Perhaps it’s because I’m older, but I harbor no anger at the Duffers or anyone else responsible for creating Stranger Things. I grew up in the time before social media or streaming services. Aside from VCRs, we had no means of on-demand television, and our entertainment news was mostly limited to TV Guide. Behind-the-scenes peeks and TV trailers were sparse, generally limited to the weeks leading into the new Fall TV season. This just isn’t fazing me like it may the younger generation. I understand, though. Many of you are simply accustomed to what you grew up with, just as I am.
I do feel a need to defend the showrunners. We get quite a bit of information, official and not. We’ve gotten teasers, cast announcements, and the postings of a Twitter account run by one of the Duffer’s assistants. Yes, a lot of that content has slowed, likely due to not having planned for an extended delay, but I hesitate to cast any blame on them for it. I simply remind myself that they do not really owe us anything. I repeat, they do not owe us anything.
We receive the fruits of their labor in the form of a very entertaining TV show. It is something they’ve chosen to do, and they are doing their best to do it. I fear we may be at risk of being spoiled by our current (at least prior to the shutdown) level of access to entertainment. Instant, on-demand gratification has become the norm as a result of social media and streaming services. It’s really hard to blame you, and anyone else, for getting upset now that this trend has been suddenly disrupted, but we need to engage in some self-reflection here. What right do we really have to demand anything from these people?
Production is still on despite several other shows being outright cancelled. All reasonable steps are being taken to ensure a safe filming environment so that we can get the show as soon as possible. We do get updates from the social media accounts, even if those updates have become fewer and farther between. There’s an element of diminishing returns when it comes to this sort of thing. There’s only so much they can give us without spoiling the product itself. They simply be scraping the bottom of the barrel at this point.

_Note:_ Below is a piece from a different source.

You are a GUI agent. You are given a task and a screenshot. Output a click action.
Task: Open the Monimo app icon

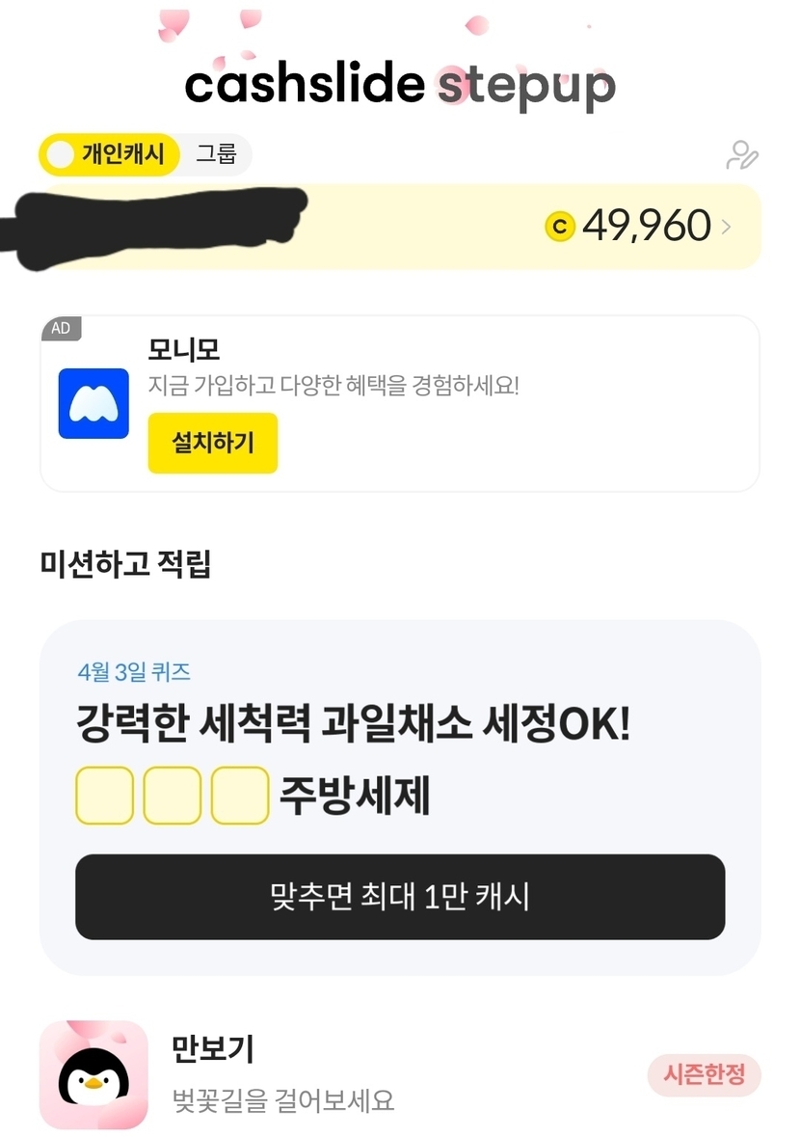tap(93, 403)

We do have some unofficial “leaks,” yes. Honestly, I’m not sure how unofficial those really are, though. The set photos that have come out have been minimal to the point that I feel they may have been designed to be as such. If it were really all the work of rogue production crewmembers or fans sneaking in, I would have expected a lot more. I’m not saying that it all has been authorized content masquerading as leaks, but I am saying it could be. They know the fans who are still following things are the ones who would look at unofficial sources. It’s not too much of a stretch to consider that they’ve done this on purpose to get the online fanbase speculating in order to keep interest going. I know it’s certainly given me something to do after I analyzed almost everything I could think of from the existing episodes. Not everyone does that, as you say, but the more casual fans probably aren’t even paying attention to the time between seasons. Others, like me or you, are either creating, or consuming, fan content in the meantime.
I ask patience and understanding of you all. These are the people who have clearly created something you love. They are suffering from this pandemic, as well, but they are still trying their best to give us what we want. We may all need to lower our expectations a bit. I fear they’ve grown to be too high in recent years, resulting in an unfair demand on content creators. Since this is the season of good will towards man, I’ll simply leave you with this reminder: patience, tolerance, and respect are things we often demand from others, but fail to demand of ourselves. Everyone involved in the show is working hard to get things done, and we need to show patience, tolerance, and respect while we wait.